Instituto de Productos Lácteos de Asturias (IPLA-CSIC), Apdo, Asturias, Spain.
BMC Microbiol. 2011 Jun 17;11:138. doi: 10.1186/1471-2180-11-138.
Staphylococcus aureus is a food-borne pathogen and the most common cause of infections in hospitalized patients. The increase in the resistance of this pathogen to antibacterials has made necessary the development of new anti-staphylococcal agents. In this context, bacteriophage lytic enzymes such as endolysins and structural peptidoglycan (PG) hydrolases have received considerable attention as possible antimicrobials against gram-positive bacteria.

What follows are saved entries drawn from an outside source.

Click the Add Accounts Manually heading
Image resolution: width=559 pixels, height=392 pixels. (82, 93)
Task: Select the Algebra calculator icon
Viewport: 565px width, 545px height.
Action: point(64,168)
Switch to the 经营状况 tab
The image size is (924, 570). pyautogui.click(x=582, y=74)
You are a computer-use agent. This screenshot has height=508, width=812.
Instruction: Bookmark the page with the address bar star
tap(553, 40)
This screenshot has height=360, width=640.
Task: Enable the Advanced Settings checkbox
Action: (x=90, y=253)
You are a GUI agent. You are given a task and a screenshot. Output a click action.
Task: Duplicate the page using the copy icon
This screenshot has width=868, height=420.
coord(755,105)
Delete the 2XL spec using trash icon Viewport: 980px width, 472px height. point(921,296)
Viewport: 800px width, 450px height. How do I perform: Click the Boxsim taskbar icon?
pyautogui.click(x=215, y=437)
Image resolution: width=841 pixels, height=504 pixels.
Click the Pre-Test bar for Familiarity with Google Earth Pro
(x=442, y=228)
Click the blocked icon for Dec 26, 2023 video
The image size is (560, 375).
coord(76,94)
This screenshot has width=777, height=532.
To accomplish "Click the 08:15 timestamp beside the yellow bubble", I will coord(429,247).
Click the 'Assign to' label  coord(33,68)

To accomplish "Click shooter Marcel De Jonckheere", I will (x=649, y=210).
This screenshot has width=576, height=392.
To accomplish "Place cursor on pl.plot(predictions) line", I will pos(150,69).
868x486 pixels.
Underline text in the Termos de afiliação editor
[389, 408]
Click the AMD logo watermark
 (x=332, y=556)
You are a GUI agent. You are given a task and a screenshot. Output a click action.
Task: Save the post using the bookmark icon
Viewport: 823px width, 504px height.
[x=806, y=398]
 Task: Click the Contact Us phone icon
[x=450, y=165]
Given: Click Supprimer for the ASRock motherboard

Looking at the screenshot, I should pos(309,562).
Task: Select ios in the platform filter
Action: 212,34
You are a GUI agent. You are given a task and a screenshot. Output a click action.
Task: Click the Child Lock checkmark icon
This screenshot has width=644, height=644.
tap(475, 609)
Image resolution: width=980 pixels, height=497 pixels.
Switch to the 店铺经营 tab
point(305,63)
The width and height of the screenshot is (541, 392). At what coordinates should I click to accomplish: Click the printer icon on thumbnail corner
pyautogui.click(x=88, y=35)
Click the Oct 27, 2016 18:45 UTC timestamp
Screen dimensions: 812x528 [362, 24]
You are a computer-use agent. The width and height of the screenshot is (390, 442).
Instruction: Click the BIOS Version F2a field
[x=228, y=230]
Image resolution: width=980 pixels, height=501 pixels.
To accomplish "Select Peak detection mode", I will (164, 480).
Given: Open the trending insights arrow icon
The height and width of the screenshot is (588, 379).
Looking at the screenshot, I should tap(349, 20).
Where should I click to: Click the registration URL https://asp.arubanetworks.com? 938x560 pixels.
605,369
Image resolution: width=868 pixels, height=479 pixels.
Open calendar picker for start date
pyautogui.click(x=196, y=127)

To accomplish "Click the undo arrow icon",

S. aureus bacteriophage vB_SauS-phiIPLA88 (phiIPLA88) contains a virion-associated muralytic enzyme (HydH5) encoded by orf58, which is located in the morphogenetic module. Comparative bioinformatic analysis revealed that HydH5 significantly resembled other peptidoglycan hydrolases encoded by staphylococcal phages. The protein consists of 634 amino acid residues. Two putative lytic domains were identified: an N-terminal CHAP (cysteine, histidine-dependent amidohydrolase/peptidase) domain (135 amino acid residues), and a C-terminal LYZ2 (lysozyme subfamily 2) domain (147 amino acid residues). These domains were also found when a predicted three-dimensional structure of HydH5 was made which provided the basis for deletion analysis. The complete HydH5 protein and truncated proteins containing only each catalytic domain were overproduced in E. coli and purified from inclusion bodies by subsequent refolding. Truncated and full-length HydH5 proteins were all able to bind and lyse S. aureus Sa9 cells as shown by binding assays, zymogram analyses and CFU reduction analysis. HydH5 demonstrated high antibiotic activity against early exponential cells, at 45°C and in the absence of divalent cations (Ca2+, Mg2+, Mn2+). Thermostability assays showed that HydH5 retained 72% of its activity after 5 min at 100°C.
The virion-associated PG hydrolase HydH5 has lytic activity against S. aureus, which makes it attractive as antimicrobial for food biopreservation and anti-staphylococcal therapy.
金黄色葡萄球菌是一种食源性病原体,也是住院患者感染的最常见原因。该病原体对抗菌药物的耐药性增加,使得开发新的抗葡萄球菌药物成为必要。在这种情况下,噬菌体裂解酶,如内切酶和结构肽聚糖(PG)水解酶,作为抗革兰氏阳性菌的潜在抗菌剂受到了相当多的关注。
金黄色葡萄球菌噬菌体 vB_SauS-phiIPLA88(phiIPLA88)含有一种由 orf58 编码的病毒相关溶壁酶(HydH5),该酶位于形态发生模块中。比较生物信息学分析表明,HydH5 与金黄色葡萄球菌噬菌体编码的其他肽聚糖水解酶有很大的相似性。该蛋白由 634 个氨基酸残基组成。鉴定出两个推定的裂解结构域:一个 N 端 CHAP(半胱氨酸、组氨酸依赖性氨水解酶/肽酶)结构域(135 个氨基酸残基)和一个 C 端 LYZ2(溶菌酶亚家族 2)结构域(147 个氨基酸残基)。当制作 HydH5 的预测三维结构时也发现了这些结构域,这为缺失分析提供了基础。完整的 HydH5 蛋白和仅包含每个催化结构域的截短蛋白在大肠杆菌中大量表达,并通过随后的复性从包涵体中纯化。截短和全长 HydH5 蛋白都能够结合并裂解 S. aureus Sa9 细胞,如结合测定、同工酶分析和 CFU 减少分析所示。HydH5 对早期指数细胞表现出高抗生素活性,在 45°C 且不存在二价阳离子(Ca2+、Mg2+、Mn2+)的情况下。热稳定性测定表明,HydH5 在 100°C 下 5 分钟后保留了 72%的活性。
病毒相关 PG 水解酶 HydH5 对金黄色葡萄球菌具有裂解活性,使其成为食品生物保鲜和抗葡萄球菌治疗的有吸引力的抗菌剂。